On 05/26/2016 09:51 AM, Era Scarecrow wrote:
  So I'm experimenting and want to override how arrays are managed for a
short duration, this is for optimization of not having to make another
array to keep track of lengths and then shorten them when i can in fact
just manage it myself *very* briefly.

  So, I need to make sure the structure is compatible with the built-in
array structure (since the remainder of the calls are via normal
convention and no allocation/resizing is done except by progressively
smaller slices, so it should be compatible as long as it's a valid
pointer).

I don't follow. Why can't you use a built-in array? What can you do with the stand-in that you can't do with the array itself?

[...]
template isArrayPtrOffsetZero() {
   auto check() {
     static assert([].sizeof == (size_t.sizeof*2));
     size_t[] arr = new size_t[1];      //length == 1.
     return *(cast(size_t*) &arr) != 1;
   }
   enum isArrayPtrOffsetZero = check();
}
[...]
  Except this blows up and always gives the wrong answer... ==1 length
test reverses it but is now the wrong test, and changing it to
isArrayLengthOffsetZero will in turn give the wrong answer again...
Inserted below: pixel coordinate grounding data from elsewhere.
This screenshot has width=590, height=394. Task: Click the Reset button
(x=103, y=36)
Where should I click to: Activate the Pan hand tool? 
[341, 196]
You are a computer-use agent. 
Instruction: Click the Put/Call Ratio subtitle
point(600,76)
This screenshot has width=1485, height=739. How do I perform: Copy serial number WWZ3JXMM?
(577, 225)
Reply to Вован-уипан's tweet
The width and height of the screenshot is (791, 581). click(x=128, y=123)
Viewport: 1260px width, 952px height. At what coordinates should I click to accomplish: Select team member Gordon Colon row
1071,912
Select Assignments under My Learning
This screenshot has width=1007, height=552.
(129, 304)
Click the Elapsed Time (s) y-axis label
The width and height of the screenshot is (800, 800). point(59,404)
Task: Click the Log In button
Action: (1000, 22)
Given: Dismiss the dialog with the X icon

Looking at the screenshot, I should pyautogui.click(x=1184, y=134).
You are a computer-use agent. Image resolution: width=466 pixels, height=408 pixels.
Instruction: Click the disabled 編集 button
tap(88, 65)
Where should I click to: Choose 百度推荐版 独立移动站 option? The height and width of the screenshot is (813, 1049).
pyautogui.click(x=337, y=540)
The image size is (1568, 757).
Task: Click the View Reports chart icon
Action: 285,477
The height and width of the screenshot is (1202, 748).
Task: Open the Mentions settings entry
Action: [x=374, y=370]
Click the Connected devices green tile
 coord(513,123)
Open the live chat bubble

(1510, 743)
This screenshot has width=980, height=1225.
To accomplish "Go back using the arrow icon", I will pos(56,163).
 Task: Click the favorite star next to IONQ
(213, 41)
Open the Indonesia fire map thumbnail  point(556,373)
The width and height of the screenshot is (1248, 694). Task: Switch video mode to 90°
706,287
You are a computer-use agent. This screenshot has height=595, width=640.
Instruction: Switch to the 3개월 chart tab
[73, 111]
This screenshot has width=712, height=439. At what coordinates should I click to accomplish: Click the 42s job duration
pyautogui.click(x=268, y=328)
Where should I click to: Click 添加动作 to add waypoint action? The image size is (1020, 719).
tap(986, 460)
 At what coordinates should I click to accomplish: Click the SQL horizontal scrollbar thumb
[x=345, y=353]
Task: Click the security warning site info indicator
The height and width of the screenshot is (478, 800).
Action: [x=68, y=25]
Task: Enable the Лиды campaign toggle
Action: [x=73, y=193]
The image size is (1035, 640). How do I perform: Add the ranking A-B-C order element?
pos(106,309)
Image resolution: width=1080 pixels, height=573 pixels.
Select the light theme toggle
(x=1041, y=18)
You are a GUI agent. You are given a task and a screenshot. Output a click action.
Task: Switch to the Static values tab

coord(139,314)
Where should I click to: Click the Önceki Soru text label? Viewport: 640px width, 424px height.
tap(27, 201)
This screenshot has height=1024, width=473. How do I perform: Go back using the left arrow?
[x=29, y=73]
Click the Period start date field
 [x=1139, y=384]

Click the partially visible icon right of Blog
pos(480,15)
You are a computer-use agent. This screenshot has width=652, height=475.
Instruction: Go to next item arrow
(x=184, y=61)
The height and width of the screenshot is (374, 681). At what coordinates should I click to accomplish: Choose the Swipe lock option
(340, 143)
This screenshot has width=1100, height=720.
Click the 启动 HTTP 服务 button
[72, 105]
Here's how I understand that code:
isArrayPtrOffsetZero is supposed to check if the offset of ptr is 0. You do that by setting the length of some array to 1, and then checking if the first half of the array structure is not 1. If it's 1, then length's offset is 0, so ptr's offset can't be 0. If it's not 1, then length's offset isn't 0, so ptr's offset must be 0.

Seems a bit back and forth, but as far as I can see it works as you want. Why do you think the answer it gives is wrong? What answer does it give you?